■ DIRECTIONS FOR THIS TASK
Decide whether each statement agrees with the black locust essay below, answering yes or no and quoting the essay's deciding words. (a) Black locust was used in the southern mountains for the exterior construction of log cabins. (b) The Cherokees planted and cultivated black locust. (c) Black locust shrinks more in drying than any other important hardwood.

■ TEXT PROVIDED
------------------------

A locust by any other name
I’m fairly good at the identification of deciduous trees during the flowering and fruiting seasons, when one can observe bark, leaves, general growth habit, and flowers or fruit. I’m less adept during the winter months, when one can observe just bark, buds, and general growth habit.
One tree, however, that I do recognize without any difficulty whatsoever in winter is the black locust. It’s deeply furrowed and cross-checked bark, dark-brown and scaly, is a dead giveaway. A really mature black locust tree will display bark so deeply furrowed and cross-checked that it resembles an alligator’s hide.
Unlike, say, a tulip poplar, the trunk of a black locust doesn’t grow straight and true. Stand at the base of a black locust and look upward. You will observe that the trunk ascends in a sinuous, almost serpent-like fashion. And unlike, say, tulip poplar, the grain of the wood is not long and easily worked. For these reasons, black locust was never, to my knowledge, utilized in the southern mountains in the exterior construction of log cabins.
Although its precise origins are debatable, botanists conjecture that black locust probably originated in the southern Appalachians and, perhaps, the Ozarks. Today, of course, the tree is widespread in central and eastern North America and Europe.
During the era of wooden-hulled sailing ships, treenails (wooden pins) fashioned from black locust were utilized in European shipyards for pegging the planking of hulls .... Once in contact with water, the treenails swelled and held tighter than iron rivets; moreover, they did not rust when in contact with salt water. It has been estimated that between 50,000 and 100,000 black locust tree “nails” were exported annually from Philadelphia alone during the early 1800s.
In this region, black locust was also highly prized by the Cherokees and early settlers. It was so useful, in fact, for the Cherokees in making blowgun darts, bows, “nails,” and other items they planted and cultivated the rapidly growing tree. The early settlers had numerous other uses for the rot-resistant wood, especially as base logs and interior beams for houses or outbuildings, firewood, and as durable fence posts. Among the many common names for black locust, the designation post oak is the most apt in this regard.
The best description of the essential attributes of black locust that I have encountered is provided by Donald Culross Peattie in A Natural History of Trees of Eastern and Central North America (Houghton Mifflin Co., 1950): “In the first place almost the entire woody cylinder of the trunk is heartwood, always the strongest part of a tree. It is the seventh hardest in all our sylva and, as to strength in position of a beam, locust is the strongest in North America outside the tropics. It is the stiffest of our woods, exceeding hickory by 40 percent. Of all important hardwoods, black locust shrinks least in drying, losing only 10 percent volume ... It is the most durable of all our hardwoods; taking white oak as the standard of 100 percent, black locust has a durability of 250 percent. The wood takes such a high polish as to appear varnished. The fuel value of black locust is higher than any other American tree, exceeding even hickory and oak, being almost the equal, per cord at 20 percent moisture content, of a ton of anthracite coal.

------------------------

■ EXCERPTED DATA
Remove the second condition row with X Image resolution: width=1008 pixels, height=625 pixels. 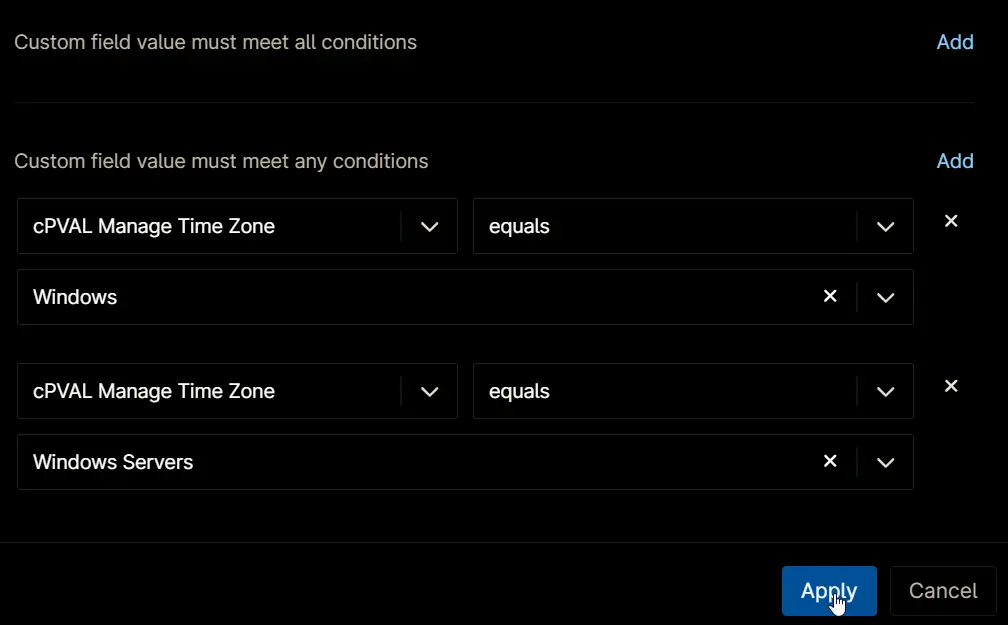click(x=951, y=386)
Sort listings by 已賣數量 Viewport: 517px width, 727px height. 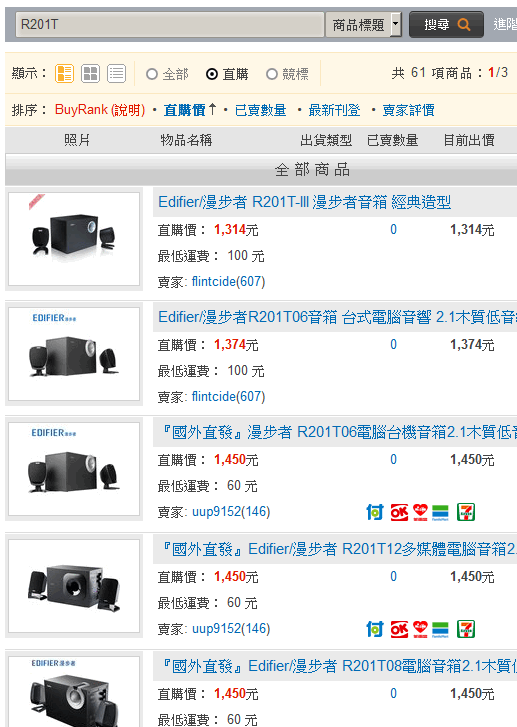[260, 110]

------------------------

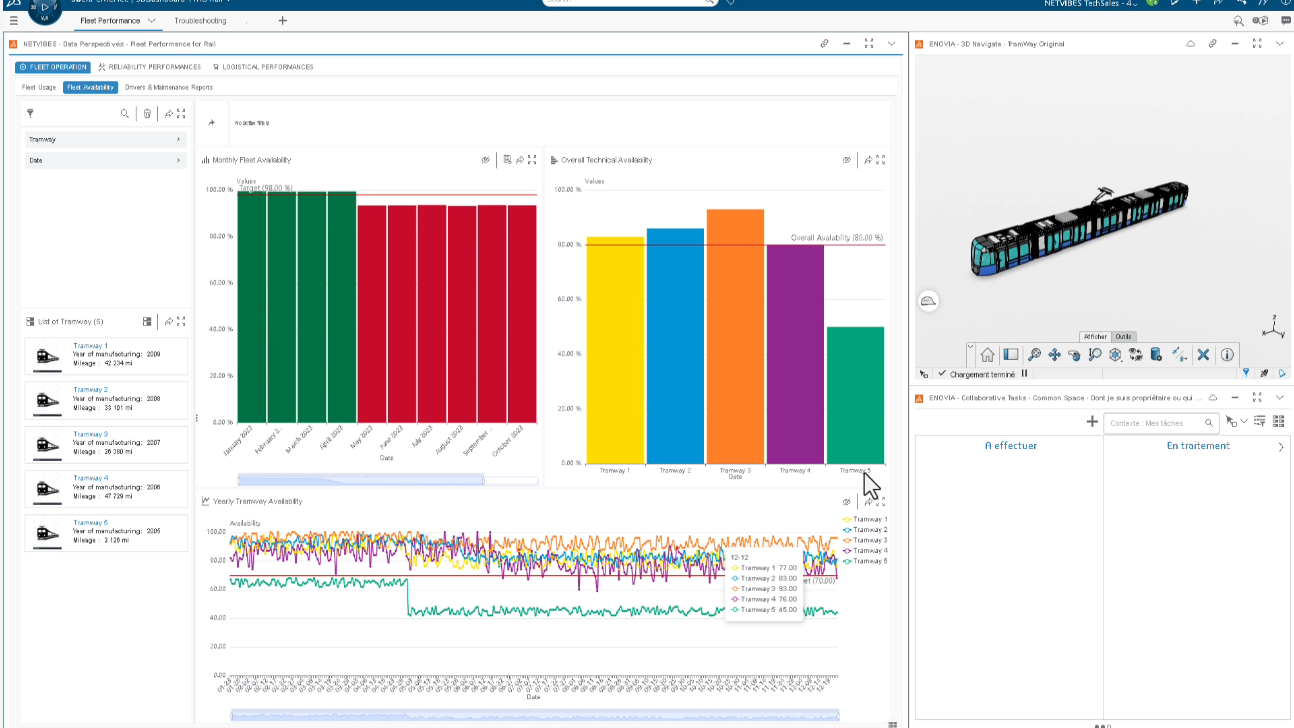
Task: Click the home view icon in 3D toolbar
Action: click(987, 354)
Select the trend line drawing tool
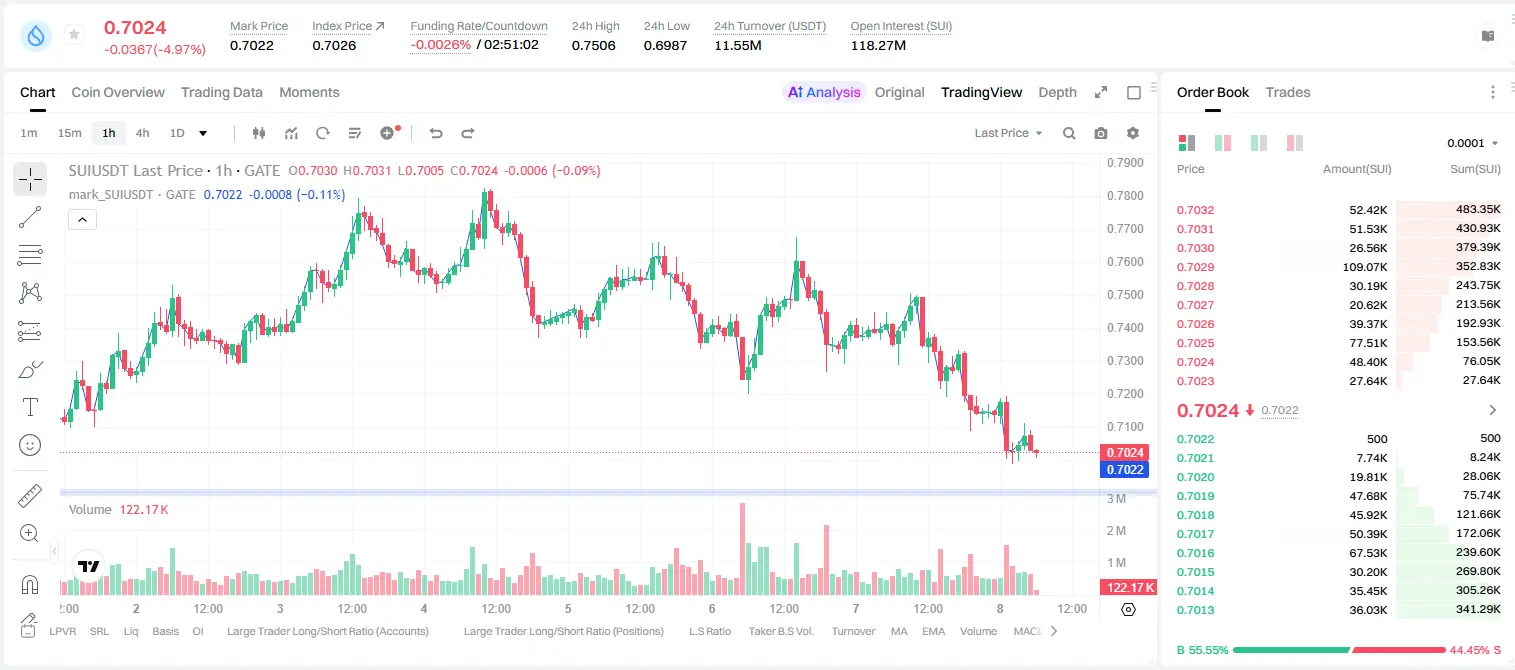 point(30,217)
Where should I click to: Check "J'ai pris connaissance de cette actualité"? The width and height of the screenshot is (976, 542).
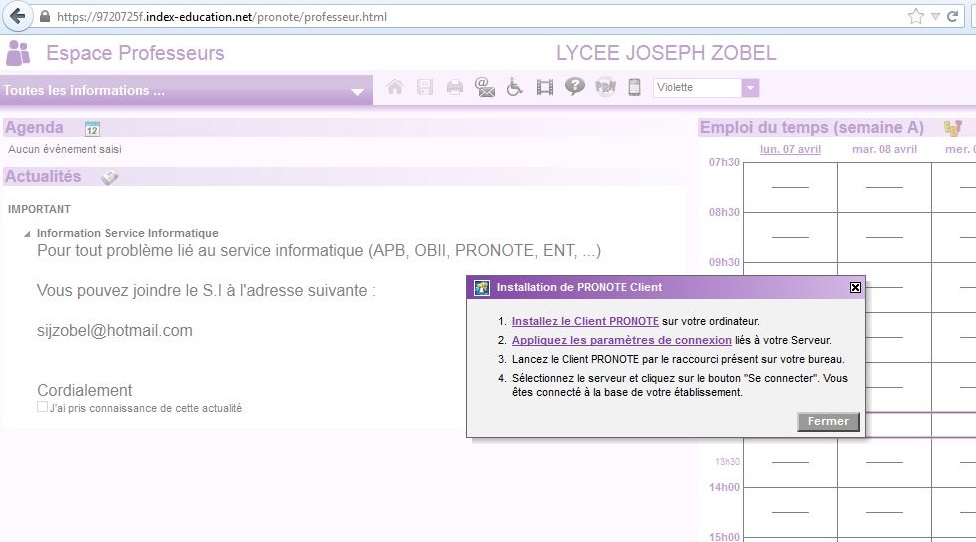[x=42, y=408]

------------------------

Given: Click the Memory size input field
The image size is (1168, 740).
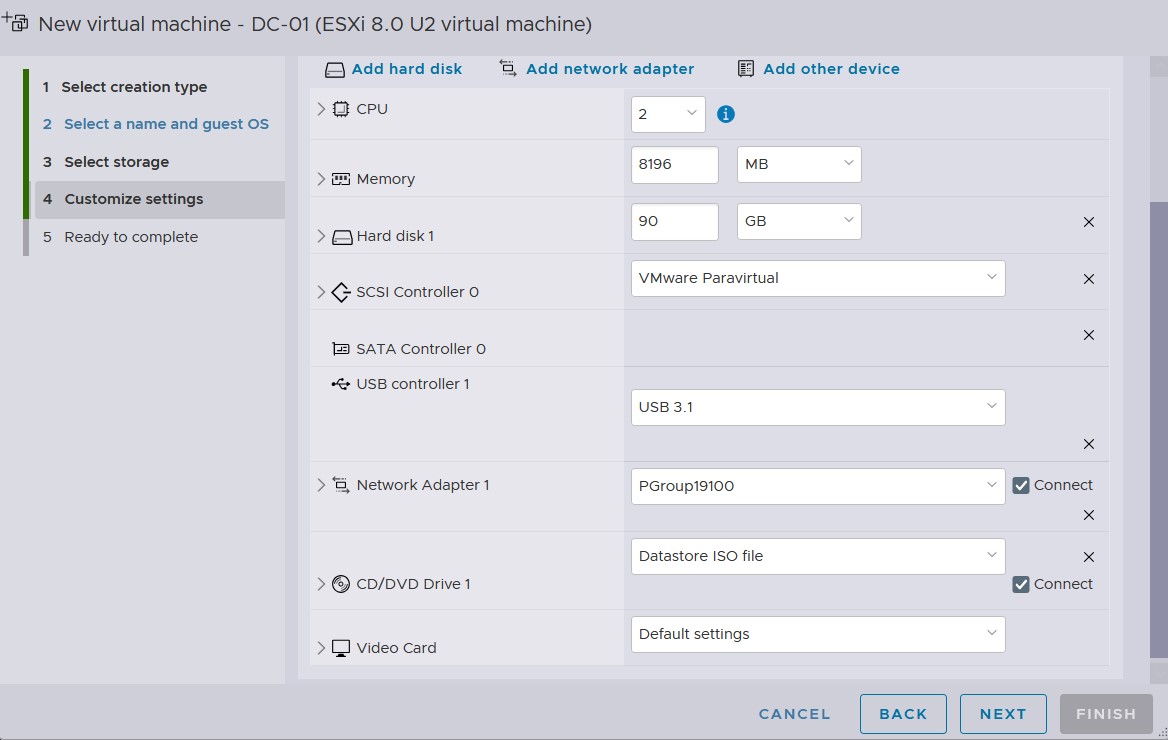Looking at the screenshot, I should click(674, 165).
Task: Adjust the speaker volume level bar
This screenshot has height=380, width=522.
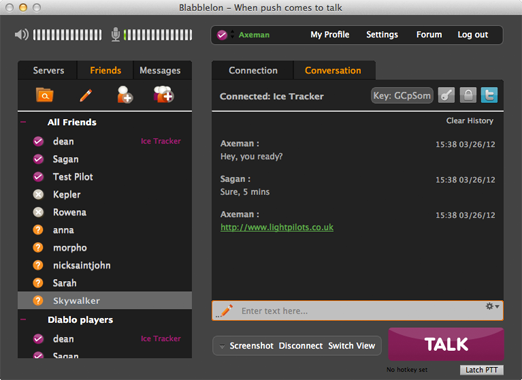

------------------------

■ SOLUTION
(a) No: "black locust was never, to my knowledge, utilized in the southern mountains in the exterior construction of log cabins."
(b) Yes: "they planted and cultivated the rapidly growing tree."
(c) No: "Of all important hardwoods, black locust shrinks least in drying, losing only 10 percent volume"